“And whatsoever ye do, in word, or in deed, do all in the name of the Lord Jesus, giving thanks to God and the Father by him; and whatsoever ye do, do it heartily, as to the Lord, and not unto men.” (Col. 3:17)
Like many Japanese citizens in pre-World War II society, Hiro Onada was raised by a strict code of honor and discipline. When his country called upon their young men to fight, he didn’t hesitate to enlist and fight for his homeland. He was trained as an intelligence agent and sent to the South Pacific where in December 1944, his duties would take him to the Philippines.

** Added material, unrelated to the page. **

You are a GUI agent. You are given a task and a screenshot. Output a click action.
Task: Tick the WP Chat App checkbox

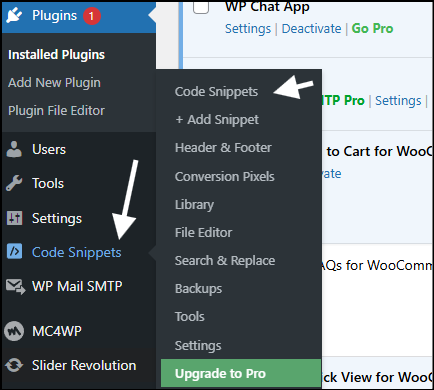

Within a few months of arriving, all but three of his men had been killed. Shortly after that, the island was taken over by the Allies, and the Japanese had been defeated. Due to the lack of communication devices and contact with the chain of command, Onada and his men continued to fight a guerrilla style war until he finally surrendered in 1974, some 30 years later, to President Ferdinand Marcos. Amazingly, he appeared in his original uniform with his family sword and much of his original gear still functional!

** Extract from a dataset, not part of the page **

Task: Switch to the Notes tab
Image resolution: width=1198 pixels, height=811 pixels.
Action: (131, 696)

While none of us expect to find ourselves in this unique situation, what is exceptionally notable about Hiro Onada was his devotion to duty. What would it look like today if we as Christians, had the devotion and duty to our Lord and Savior as Hiro had to his Japanese code of honor and discipline?
All of man’s actions are dictated by desire.
The same is true for Christians. The difference between Christians and non-Christians is God’s grace in changing our desires by changing our heart. True devotion to God is a state of the heart which fills our mind. It is that state of the will in which everything–our whole life, and being, and possessions, are a continual offering to God. This spirit of devotion will make the most constant cares and the most pressing problems into the means of the deepest and most constant communion with God. The more constant and pressing our duties are, if they are performed for God, the deeper and more non-stop is our communion with Him. Whatever is done in a spirit of devotion is communion with God. Let us always remember, “whatsoever ye do, do it heartily, as to the Lord, and not unto men.”